W praktyce bowiem nic się dla Chu zmienić nie może. Nie mówię tutaj o systemowej transformacji czy o politycznym przekształceniu – nie wiem wszak, jakie wiąże z nimi nadzieje, chociaż wydaje mi się, że niewielkie. Chodzi jednak o coś innego.
Początek twórczości Chu stanowił próbę afirmacji pragnienia – opowiedzenia o fakcie, że niektóre z nas pragną być kobietami bez względu na to, jak problematyczne to pragnienie jest (lub nie jest). Ale można też powiedzieć: właśnie dlatego, że jest to pragnienie problematyczne. Na liście rzeczy, które skłoniły Chu do tranzycji, znaleźć można „codzienne akty dobrodusznego seksizmu” – sformułowanie to przypomina mi koleżankę ze studiów, którą zirytował fakt, że (uznając się jeszcze wtedy za chłopca) przepuściłam ją w drzwiach. Ta problematyczność jest, rzecz jasna, banalna – ale tak jak banalna jest kobiecość widziana z seksistowskiego punktu widzenia: czyli płytka i czysto powierzchowna. Krytyką takiej wizji kobiecości jest feminizm. Ale krytyka nie znalazła, przynajmniej według Chu, sposobu, by dobrze odnieść się do faktu, że czasami po prostu pragniemy banału. Nie jest to szczególne pragnienie kobiet, ale cecha nas wszystkich. Nasze pragnienia są więc nie tyle politycznie niepoprawne, ile politycznie nieczułe, a ich krytyka jest uzasadniona, ale bezsensowna. Zmiana perspektywy nie jest w stanie zmienić pragnienia – może jedynie prowadzić do udawania, że do zmiany doszło.
Chu tego poglądu nie ukrywa; przeciwnie, pojawia się on manifestacyjnie w jej twórczości. W malutkim tekście, stanowiącym coś w rodzaju autorskiego klucza do całej twórczości, krytyczka stwierdza otwarcie: „Redystrybucja bogactwa będzie znacznie łatwiejsza niż redystrybucja urody”. Chwilę potem wyznaje:
Jako krytyczka literacka, mogę wspierać redystrybucję możliwości, zasobów i umów o książki, ale zawsze pozostanie autentyczne pytanie o gust: czy książka jest dobra?
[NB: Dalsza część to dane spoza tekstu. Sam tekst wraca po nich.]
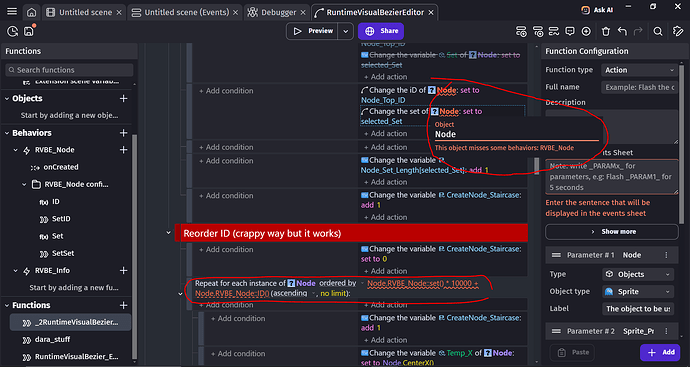Click the plus next to Objects

click(x=124, y=99)
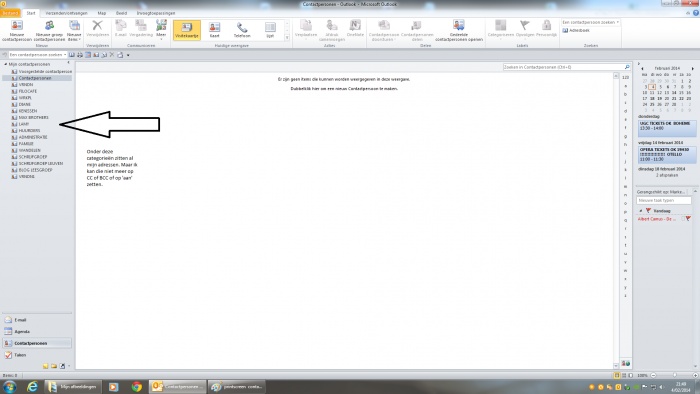Open Gedeelde contactpersonen openen
Screen dimensions: 700x394
(459, 31)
Podejrzewam, że jeśli po rewolucji będziemy chcieli zachować przekonanie, iż niektórzy autorzy są lepsi od innych, to będziemy musieli przyznać również, że niektórzy ludzie są ładniejsi od innych – nawet jeśli w obu przypadkach rzadko zgadzamy się, którzy i dlaczego.
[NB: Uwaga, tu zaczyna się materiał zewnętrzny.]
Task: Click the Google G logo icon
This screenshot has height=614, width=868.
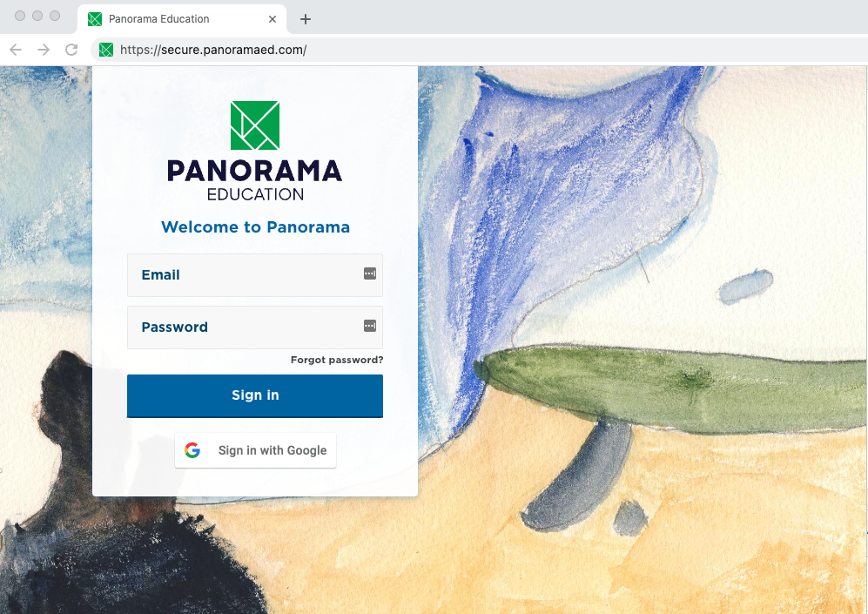Action: coord(192,450)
Obserwacja ta jest zapewne trafna, a przy tym boleśnie banalna. Nieco wulgarnie rzecz ujmując, twórczość Chu to (nieskończenie bardziej wyrafinowana) wariacja na temat, który Borysewicz i Kukiz zamknęli niegdyś w krótkim refrenie: „bo tu jest jak jest po prostu i ty dobrze o tym wiesz”.
Umiejętność wypowiadania owego „po prostu” z całym jego ciężarem i lekkością sprawia, że chcemy czytać Chu. Jej zdolność do wskazywania na wszystko, na co nie chcemy patrzeć – nie dlatego, że kryje się w tym jakaś wielka prawda, którą uparcie omijamy, ale dlatego, że jest aż zbyt oczywiste, żeby na to zwracać uwagę – czyni jej optykę wyjątkową.
Tak, przyznaję, bycie trans czasami sprawia, że czuję się do dupy; tak, przyznaję, tranzycja nie jest obietnicą szczęścia; tak, feministki mają problem z tym, że nadal lubią (indywidualnych) facetów; tak, rozbuchane ego gwiazd literatury bywa zupełnie nieznośne; tak, „Upiór w operze” to pod względem fabuły stek kiczowatych bzdur, ale muzyka niezła (choć, jak podpowiadają ucha znawców, oparta na rozwiązaniu, które można by określić kompozytorskim banałem). Na wszystko to mówię „tak” – i pytam: „co z tego?”. Jeśli Chu uczyła (się) zadawać to pytanie, to uczy (się) też odpowiadać: nic.
Kiedyś wydawało mi się to otwierające, bo też kiedyś wiele to przede mną i dla mnie otworzyło. Ale nie można nie przyznać, że ta odpowiedź oznacza również, po części, kapitulację.